Day 5 of 5
⏱ ~60 minutes
Statistics for Data Science — Day 5

Statistics in Machine Learning — Connecting Theory to Practice

See how the statistics you've learned powers machine learning: bias-variance tradeoff, cross-validation, evaluation metrics, and model selection.

Statistics in Machine Learning

Machine learning didn't replace statistics — it extended it. Every concept from this week appears in how ML models are trained, evaluated, and deployed. This final lesson connects the dots.

The Bias-Variance Tradeoff

Bias is systematic error — your model makes the same kind of mistake consistently (underfitting). Variance is sensitivity to training data — your model memorizes noise and fails on new data (overfitting). The goal is the minimum total error.

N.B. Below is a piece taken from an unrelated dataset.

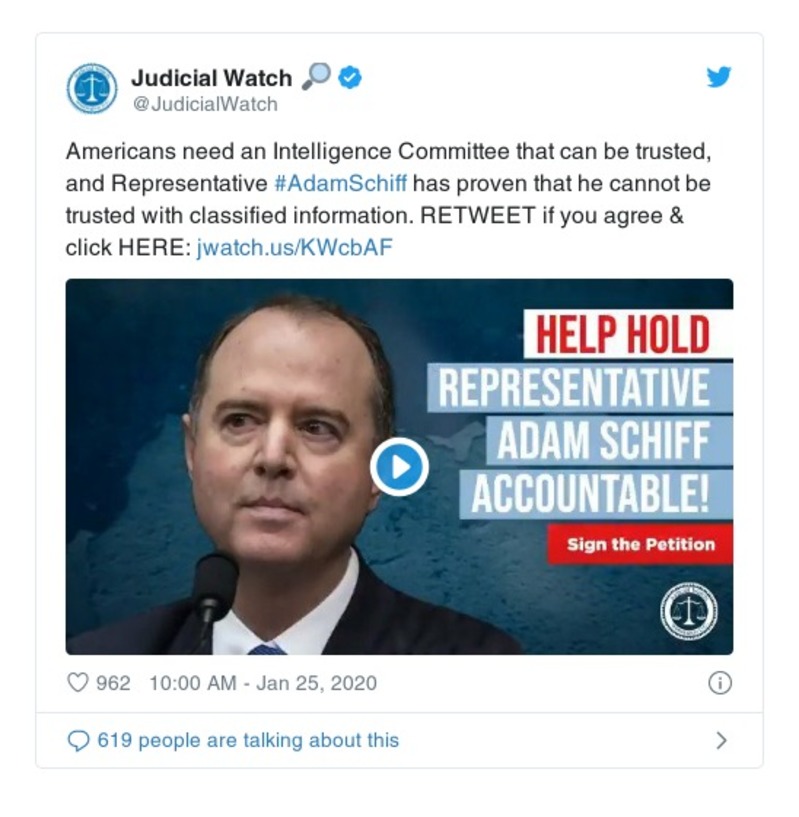Click the tweet body text
The width and height of the screenshot is (799, 817).
coord(388,200)
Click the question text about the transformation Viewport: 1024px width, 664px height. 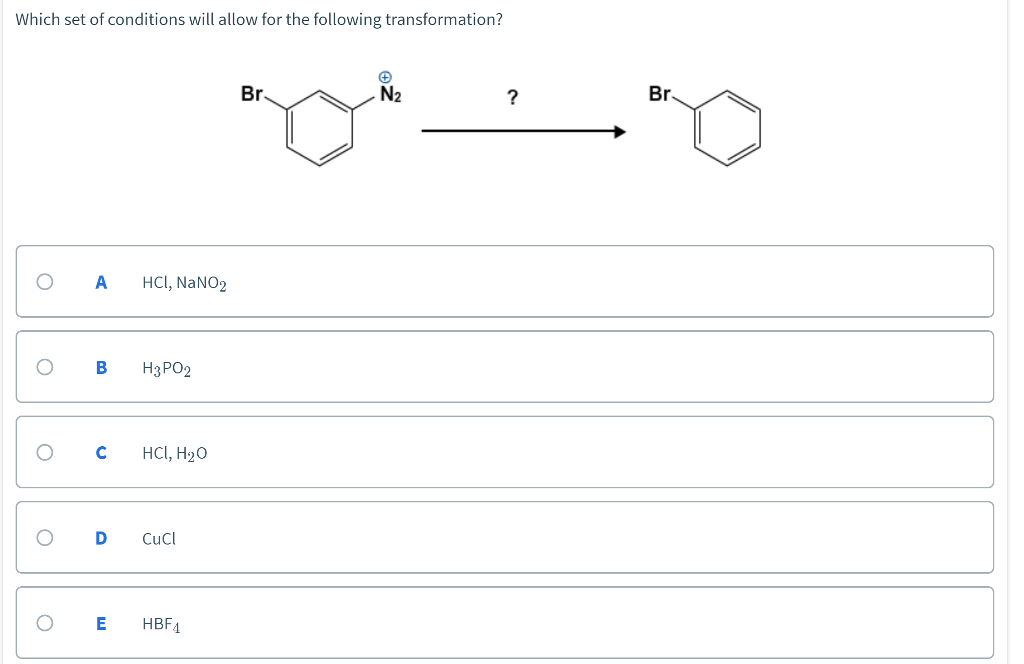(x=256, y=19)
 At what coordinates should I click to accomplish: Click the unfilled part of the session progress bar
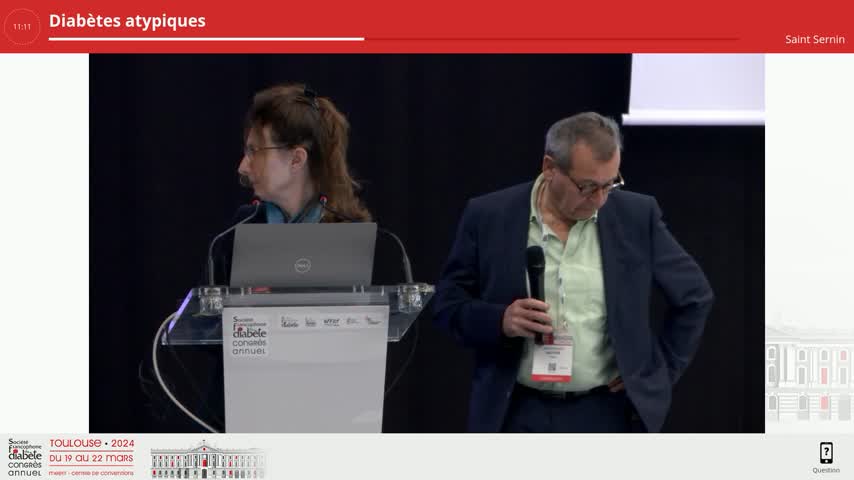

Python — Demonstrating bias-variance tradeoff
import numpy as np
from sklearn.pipeline import Pipeline
from sklearn.preprocessing import PolynomialFeatures
from sklearn.linear_model import Ridge
from sklearn.model_selection import cross_val_score

np.random.seed(42)
X = np.linspace(0, 1, 100).reshape(-1, 1)
y = np.sin(2 * np.pi * X).ravel() + np.random.normal(0, 0.3, 100)

for degree in [1, 3, 10, 20]:
    model = Pipeline([
        ('poly', PolynomialFeatures(degree)),
        ('ridge', Ridge(alpha=0.001))
    ])
    scores = cross_val_score(model, X, y, cv=5, scoring='neg_mean_squared_error')
    cv_mse = -scores.mean()
    print(f"Degree {degree:2d}: CV MSE = {cv_mse:.4f}")

Cross-Validation: Honest Model Evaluation

Never evaluate a model on the data it was trained on. K-fold cross-validation splits data into K groups, trains on K-1, tests on 1, and rotates — giving you K independent test scores.

Python — Proper model evaluation
from sklearn.ensemble import RandomForestClassifier
from sklearn.model_selection import StratifiedKFold, cross_validate

# Stratified K-fold preserves class balance in each fold
cv = StratifiedKFold(n_splits=5, shuffle=True, random_state=42)
model = RandomForestClassifier(n_estimators=100, random_state=42)

results = cross_validate(
    model, X, y, cv=cv,
    scoring=['accuracy', 'roc_auc', 'f1'],
    return_train_score=True
)

print("CV Accuracy:  {:.3f} ± {:.3f}".format(
    results['test_accuracy'].mean(),
    results['test_accuracy'].std()
))
print("Train-Test gap: {:.3f}".format(
    results['train_accuracy'].mean() - results['test_accuracy'].mean()
))  # Large gap = overfitting

Evaluation Metrics and When to Use Them

Accuracy: Good when classes are balanced. Misleading with imbalanced data (99% "not fraud" model has 99% accuracy but catches no fraud).

Precision: Of all positives predicted, how many are actually positive? Use when false positives are costly (spam filter).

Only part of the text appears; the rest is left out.